At the age of eighteen he began, teaching in order to secure funds with which to complete his preparation for a college course. He had been engaged in this work but a little while before the war drums were beating and the folds of a new-born flag were waving in the Southern air. Enlisting in Company G, Thirty-Eighth Georgia Regiment, he served for six months on the the coast, when his regiment was transferred to Stonewall Jackson's command only a little while before the opening of the seven days', battles around Richmond. From this date until disabled by a wound May 12, 1864, he rendered brave and faithful service in every engagement of the Army of Northern Virginia, save two that occurred during his enforced absence from his command through illness. While volunteering to bring in a wounded comrade exposed to Federal fire at Spottsylvania, he was struck by the fragment of a shell and his ankle was broken. Confined to the hospital for six months, he came out with wasted form and amputated limb, to serve on the battle line no more. In this connection it is perhaps not amiss to say that his father furnished seven sons and eleven grandsons to Confederate service, seven of whom succumbed to wounds or disease, and three of whom were maimed for life.

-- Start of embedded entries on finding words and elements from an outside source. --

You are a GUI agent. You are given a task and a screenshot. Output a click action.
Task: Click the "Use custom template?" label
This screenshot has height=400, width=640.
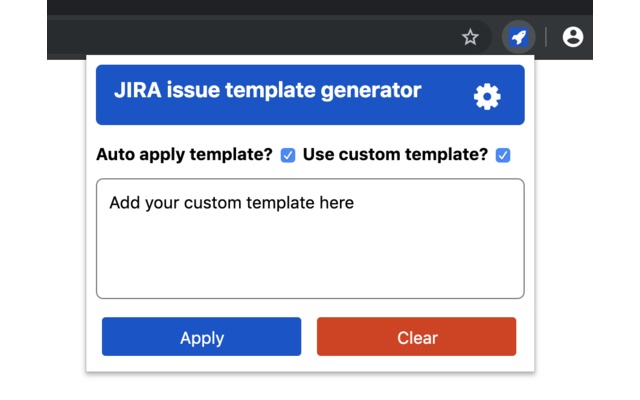(x=395, y=155)
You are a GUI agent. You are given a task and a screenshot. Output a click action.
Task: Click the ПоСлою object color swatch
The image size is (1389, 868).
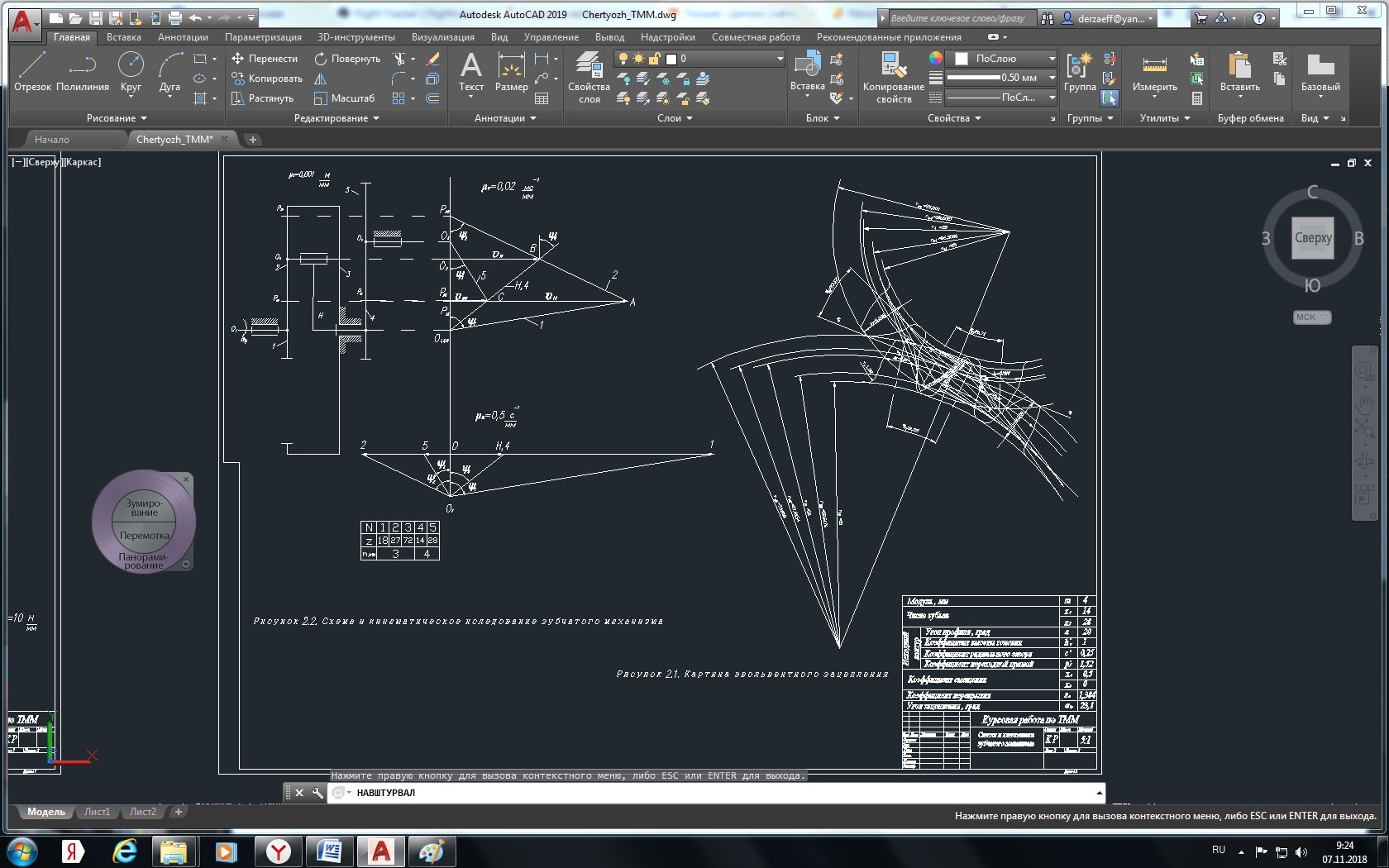point(962,59)
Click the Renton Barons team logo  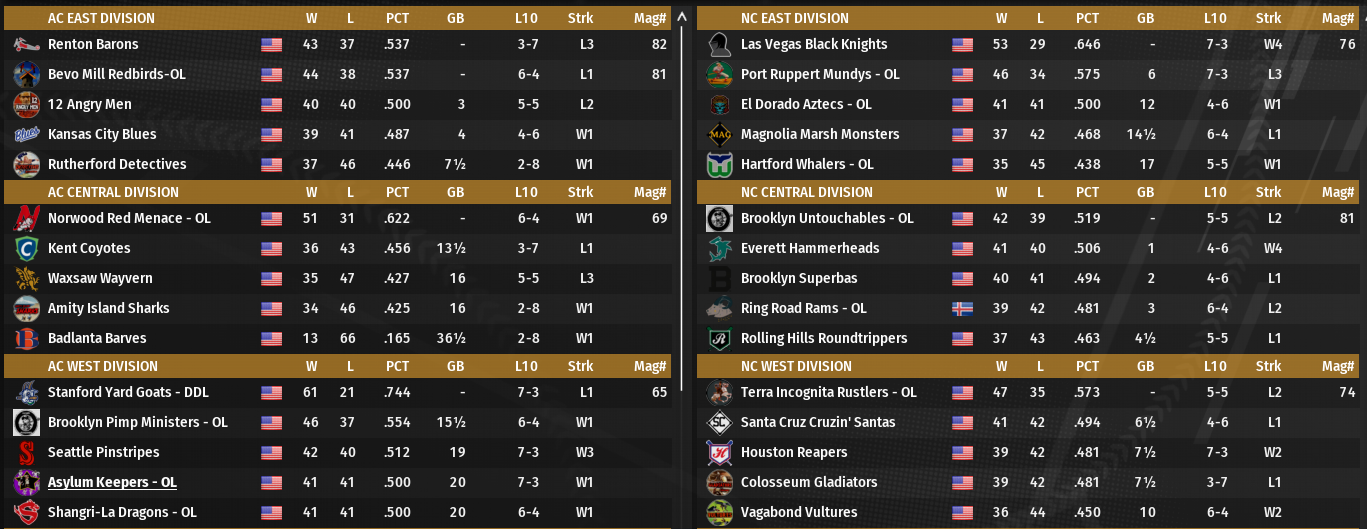[x=26, y=44]
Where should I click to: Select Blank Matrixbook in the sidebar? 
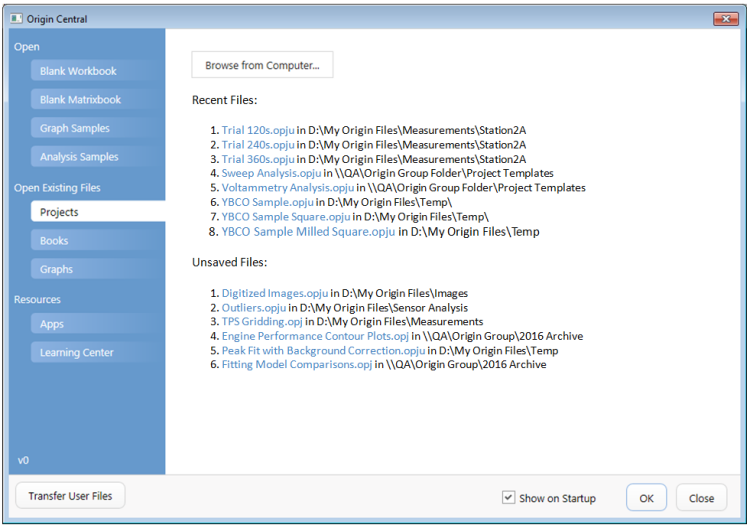tap(80, 100)
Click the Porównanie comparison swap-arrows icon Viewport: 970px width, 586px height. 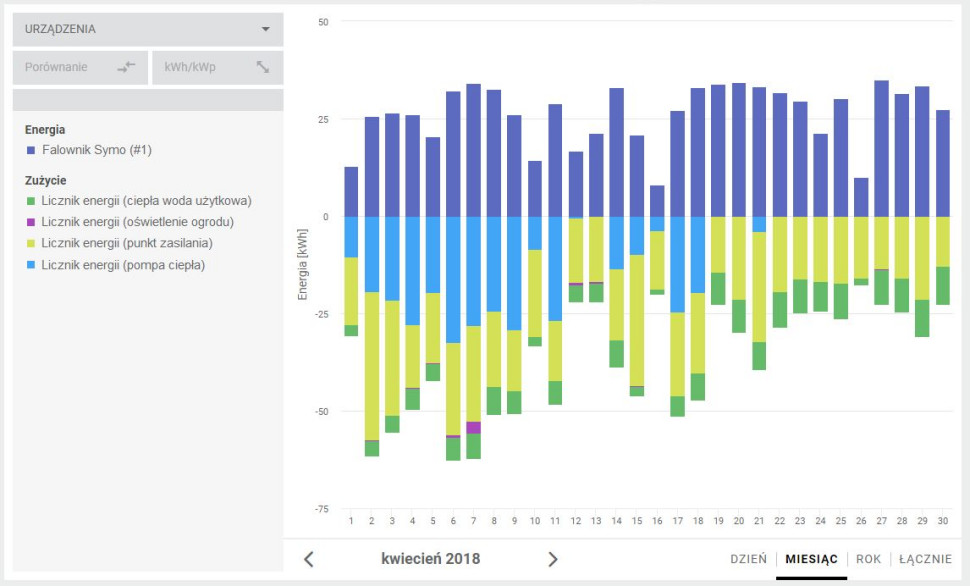123,67
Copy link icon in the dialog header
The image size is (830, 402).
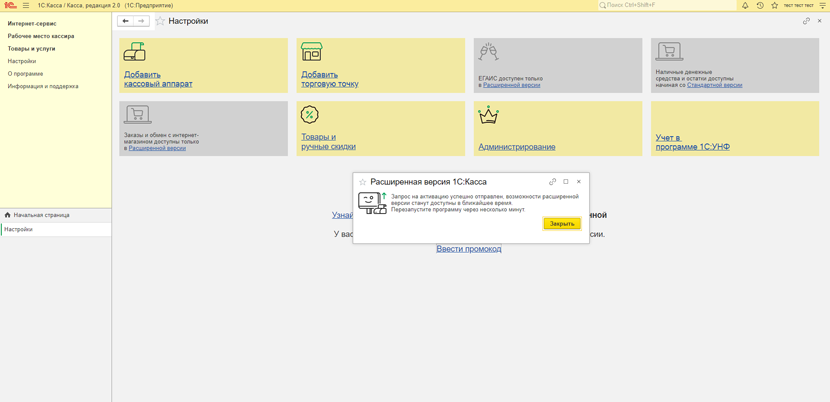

When the war had ended, he secured such work as he could get to aid him in completing his education, and in 1870 graduated from Emory College. For four and a half years he engaged in teaching and repaid from his salary the funds he had borrowed for college expenses. In November, 1874, be was licensed to preach, and in December was admitted on trial into the South Georgia Conference. Advising Bishop Pierce, who was presiding, that he was ready to respond to any call in any field, he was transferred to the Denver Conference and stationed at West Las Animas.

It cost him sixty dollars to reach his charge, and he received from that year's work fifty dollars from the Mission Board and twenty dollars from those he served. After four years' work at West Las Animas and Colorado Springs, he became convinced that the Southern Church had no mission in that field, and he located with the view of returning to Georgia; but at the request of the bishop he agreed to supply an unpastored work, and in November of that year (1879) was married to Miss Mary C. Roberts. Dissolving his connection with the Denver Conference, he taught school in Georgia for a year, and was then readmitted into the South Georgia Conference, serving as pastor at Davisboro for three years. In September, 1883, under an appeal from Bishop Pierce, he consented to a transfer to the Indian Mission Conference; and for twenty-six years, despite the handicap of his amputated limb, he has toiled ably, faithfully, patiently, year in and year out, for the salvation of' the Indians. During these years he secured the translation of our Discipline into the Creek and Cherokee languages and organized the first self-supporting charges among the full-blood Indians. Serving for fifteen years as pastor and eleven years as presiding elder, his salary for the labor given and hardships suffered has ranged from $282 to $700.